Still another disruption of the steady state may occur when one or more mobile stations within a radio communication cell changes its operating characteristics. For example, as illustrated in FIG. 1D if the third mobile station switches from a low data-rate mode of communication to a high data-rate mode of communication, the remaining two mobile stations within the cell will experience increased levels of interference. To counteract the increased levels of interference in the communication band, the system may have to adjust the power levels E1 and E2. The reverse effect may occur when a mobile station switches from a high data-rate mode to a low data-rate mode.
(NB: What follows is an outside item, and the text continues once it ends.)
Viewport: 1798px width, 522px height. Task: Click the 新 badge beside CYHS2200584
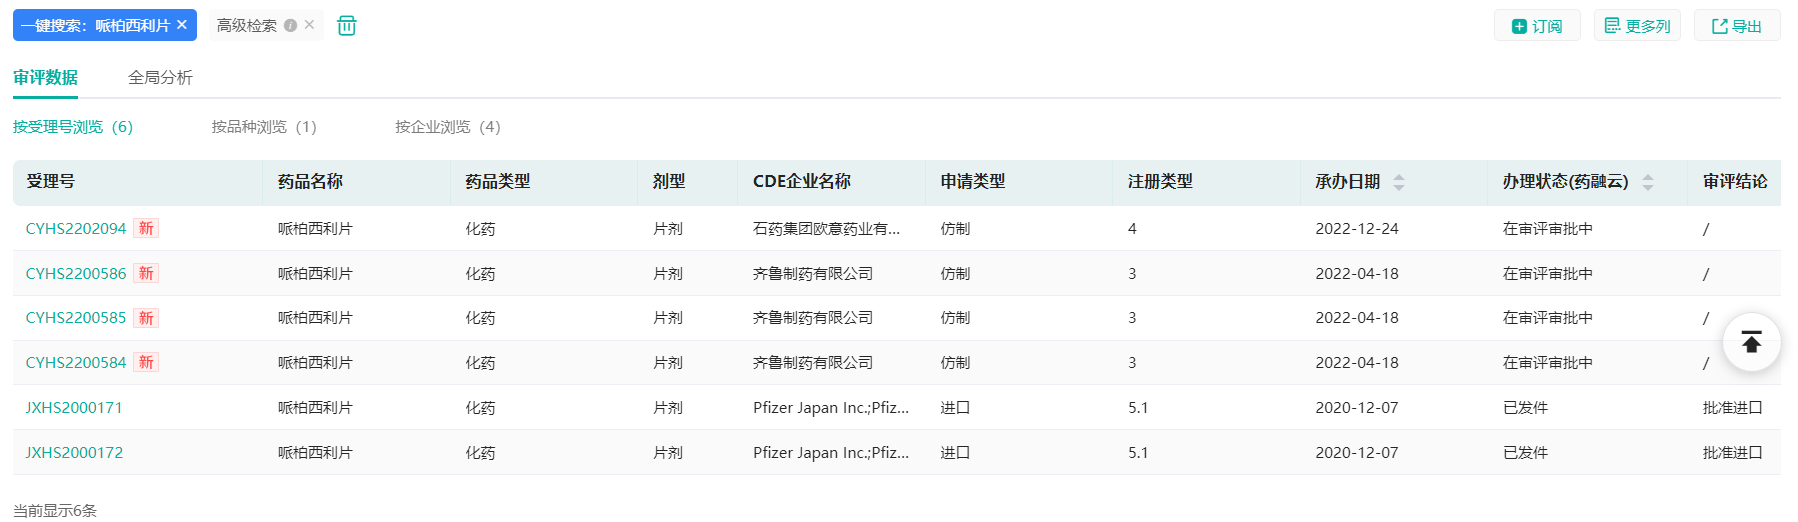point(146,363)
Prior CDMA-based systems use one or more power control loops to appropriately adjust the power levels of signal transmission within the system to counteract the above described disruptions to the steady state condition. According to one exemplary prior technique, for the downlink the mobile station monitors the strength at which it receives signals from the base site. If the signals are too weak, the mobile station transmits a message to its associated base station informing the base station to increase the power at which it transmits to the mobile station. The base station will respond accordingly. However, over time, the base will "tease" the mobile station by slowly decreasing the power to the mobile station until the base station is informed by the mobile station to once again increase the power of transmission to the mobile station. This ensures that the base station is not communicating with the mobile stations using power levels which are unnecessarily high.
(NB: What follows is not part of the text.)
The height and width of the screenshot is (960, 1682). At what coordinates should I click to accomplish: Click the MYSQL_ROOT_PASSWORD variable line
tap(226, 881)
For example, in the case of FIG. 1B where a fourth mobile station enters a cell, the other mobile stations may instruct the base station to increase the level of power to the mobile stations. The base station will respond accordingly by increasing the power by one increment. If still insufficient to satisfy the mobile station's SIR requirements, the mobile stations will repeat their message to the base station, once again requesting the base station to increase the level at which it transmits messages to the mobile stations. This procedure may be repeated through a series of communications between the base and the mobile stations. If the base "overshoots" the power requirements of the mobile stations, it may have to decrease the power levels to the mobile stations.
The iterative nature of this adjustment procedure results in a delay between the time at which a disruption in the interference situation occurs and a time at which the steady state condition is restored. As such, this technique is not well suited for particularly large disruptions to a radio communication system, such as when a high data-rate user suddenly enters a cell comprising only a few mobile users. In this circumstance, as shown in FIG. 1E, the introduction of a new data user at time t=0 will cause a temporary drop in SIR level for user j, which in turn may lead to erroneous signal reception. Such transient peaks in SIR level are particularly common in systems with bursty high data rate users (which are characterized by their discontinuous on-and-off transmission).
It is therefore an exemplary objective of the present invention to adjust the power levels associated with a plurality of mobile stations, in response to the changing needs of the plurality of mobile stations, without resorting to the above described iterative procedure.